To add fractions, you must have common denominators. So, you need to get the bottom numbers to be the same.

The least common multiple of $3$, $2$, and $5$ is $30$, since $3 \times 2 \times 5 = 30$, and $3$, $2$, and $5$ are all prime numbers.

Therefore, you just need to get $30$ in the denominators by multiplying by unit fractions. i.e. $\frac{x}{x} = \frac{y}{y} = \frac{z}{z} = 1$.

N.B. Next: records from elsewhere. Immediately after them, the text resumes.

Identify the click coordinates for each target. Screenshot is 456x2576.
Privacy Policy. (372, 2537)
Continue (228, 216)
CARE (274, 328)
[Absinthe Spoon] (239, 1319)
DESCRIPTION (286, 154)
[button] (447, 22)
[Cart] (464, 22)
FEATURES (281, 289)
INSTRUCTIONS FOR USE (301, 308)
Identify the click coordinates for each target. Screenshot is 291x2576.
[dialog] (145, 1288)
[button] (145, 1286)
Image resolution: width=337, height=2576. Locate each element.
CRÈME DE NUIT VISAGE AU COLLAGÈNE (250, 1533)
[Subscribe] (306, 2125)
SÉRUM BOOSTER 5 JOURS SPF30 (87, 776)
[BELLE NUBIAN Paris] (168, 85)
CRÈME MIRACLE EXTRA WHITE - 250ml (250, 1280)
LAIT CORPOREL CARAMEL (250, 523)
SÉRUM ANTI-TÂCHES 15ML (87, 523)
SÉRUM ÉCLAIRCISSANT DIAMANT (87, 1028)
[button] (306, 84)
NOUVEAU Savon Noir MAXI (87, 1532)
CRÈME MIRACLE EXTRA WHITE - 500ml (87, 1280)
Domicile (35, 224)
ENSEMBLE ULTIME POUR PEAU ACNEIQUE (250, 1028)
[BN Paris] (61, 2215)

$\frac{1}{3} \cdot \stackrel{= 1}{\overbrace{\frac{10}{10}}} + \frac{1}{2} \cdot \stackrel{= 1}{\overbrace{\frac{15}{15}}} + \frac{1}{5} \cdot \stackrel{= 1}{\overbrace{\frac{6}{6}}}$

$= \frac{10}{30} + \frac{15}{30} + \frac{6}{30}$

$= \textcolor{b l u e}{\frac{31}{30}}$

Or, if you know your decimals...

$\frac{1}{3} + \frac{1}{2} + \frac{1}{5}$

$= 0. \overline{33} + 0.5 + 0.2$

$= 1.0 \overline{33}$.

Since $0.0 \overline{33} = \frac{0. \overline{33}}{10} = \frac{1}{3} \cdot \frac{1}{10} = \frac{1}{30}$,

$1.0 \overline{33} = \frac{1}{30} + \frac{30}{30} = \textcolor{b l u e}{\frac{31}{30}}$.